A gente fala muito sobre a importância de desacelerar.
Desacelerar faz bem. Desacelerar cura. Desacelerar devia ser prioridade.
Mas ninguém fala de uma coisa:
Desacelerar dói no começo.
Parece contraditório, né?
Como algo que deveria fazer bem pode doer?
Acontece o seguinte: a gente está programado para correr. O corpo acostumou. A mente acostumou. A ansiedade virou estado padrão.
Quando você finalmente para — sem celular, sem TV, sem barulho, sem tarefa — o silêncio chega. E o silêncio, no começo, incomoda.
Incomoda muito.
Ele vem com perguntas:
“O que você devia estar fazendo agora?”
“Por que está parado? Isso é preguiça.”
“Você não está desperdiçando tempo?”
A mente foi treinada para associar silêncio com improdutividade. E improdutividade, no mundo moderno, é quase um pecado.
Então, quando você tenta desacelerar, existe uma agonia inicial.
É física. É mental. É como se o corpo não soubesse mais o que fazer sem estímulo.
Deixa eu te contar uma noite dessas.
Era uma terça-feira, umas 23h40.
A casa já estava silenciosa. Minha esposa dormindo. Televisão desligada. Luz da cozinha apagada. Só aquela iluminação fraca vindo da rua entrando pela janela da sala.
Eu sentei no sofá e pensei: “Hoje eu não vou mexer no celular.”
Coloquei ele virado para baixo na mesa.
Nos primeiros minutos parecia tranquilo.
Mas aí começou.
Uma sensação estranha no peito. Como se estivesse faltando alguma coisa.
Eu olhava para o teto. Mudava de posição no sofá. Coçava a barba. Levantava para beber água sem nem estar com sede.
O silêncio começou a ficar pesado.
E o pior é que não era tristeza exatamente. Era desconforto.
Como se minha mente estivesse desacostumada a não receber estímulo o tempo inteiro.

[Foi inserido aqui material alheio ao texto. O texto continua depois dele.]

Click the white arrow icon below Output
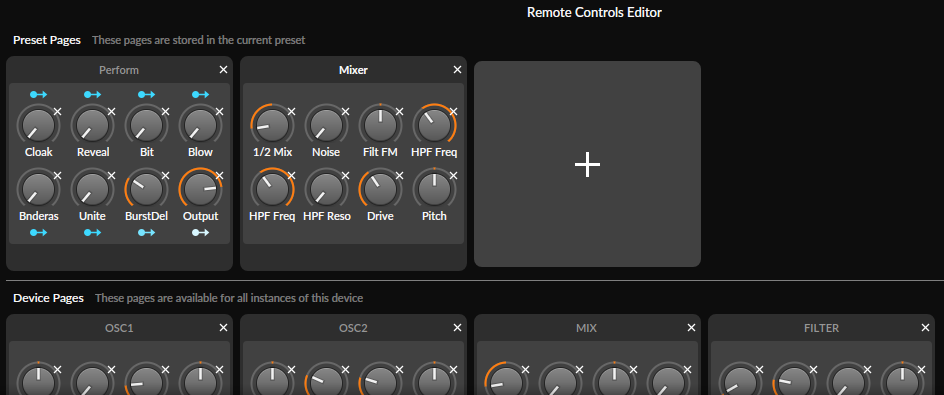Image resolution: width=944 pixels, height=395 pixels. 200,232
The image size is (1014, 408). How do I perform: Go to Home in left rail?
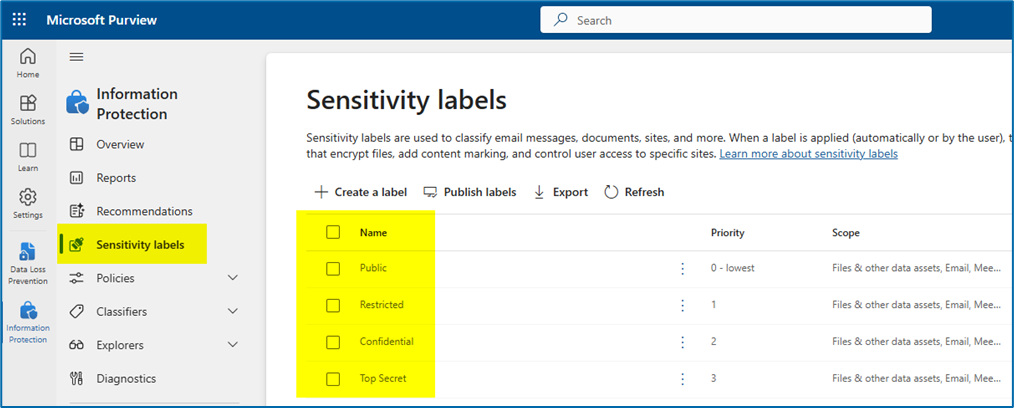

Eu lembro de sentir uma agonia física mesmo. A perna balançando sem parar. Uma ansiedade leve no estômago. Uma vontade absurda de pegar o celular “só para ver uma coisa rápida”.
Passaram talvez 15 minutos. Pareciam duas horas.
A cabeça começou a trazer pensamentos que normalmente ficam escondidos no meio da correria:
“Você está cansado.”
“Faz tempo que você não para de verdade.”
“Por que você precisa de barulho o tempo todo?”
E aquilo incomodava.
Porque enquanto tem vídeo, música, feed, notícia ou conversa… a gente não escuta a própria cabeça.
Fiquei insistindo mais um pouco. Talvez uns 10 minutos.
Até que perdi.
Peguei o celular.
Nem porque tinha algo importante. Abri o Instagram. Passei stories sem prestar atenção. Entrei em vídeos aleatórios.
E na hora veio aquele alívio instantâneo.
Mas junto dele veio uma percepção meio amarga:
Eu não queria mexer no celular. Eu só não queria ficar sozinho com o silêncio.
Talvez o grande problema não seja o celular. Nem as redes sociais. Nem a tecnologia.
O problema é que a gente desaprendeu a ficar em paz com os próprios pensamentos.
Desaprendeu a sentir sem precisar preencher.
Desaprendeu a simplesmente existir sem fazer nada.
E reaprender isso dói no começo.
Dói ficar ali, com a perna balançando, com a mão coçando para pegar o telefone.
Dói ouvir os pensamentos que a correria esconde.
Dói perceber que talvez você esteja cansado há anos e nunca parou para ver.
Mas a dor do começo é passageira.
Se você insistir — mesmo desconfortável, mesmo com a mente gritando — alguma coisa muda.
Depois de 15, 20, 30 minutos, o barulho começa a baixar.
A respiração encontra um ritmo mais lento.
Os ombros descem do lugar de tensão.
A mente cansa de gritar.
E aí, no meio do silêncio, algo acontece.
Você percebe que não precisa fazer nada.
Não precisa resolver nada.
Não precisa ser produtivo o tempo todo.
Você só precisa existir.
E existir, sem pressão, é estranhamente bom.
Agora me diga: quando foi a última vez que você tentou ficar em silêncio — e sentiu essa agonia?
Talvez seja um sinal de que você está precisando desacelerar mais do que imagina.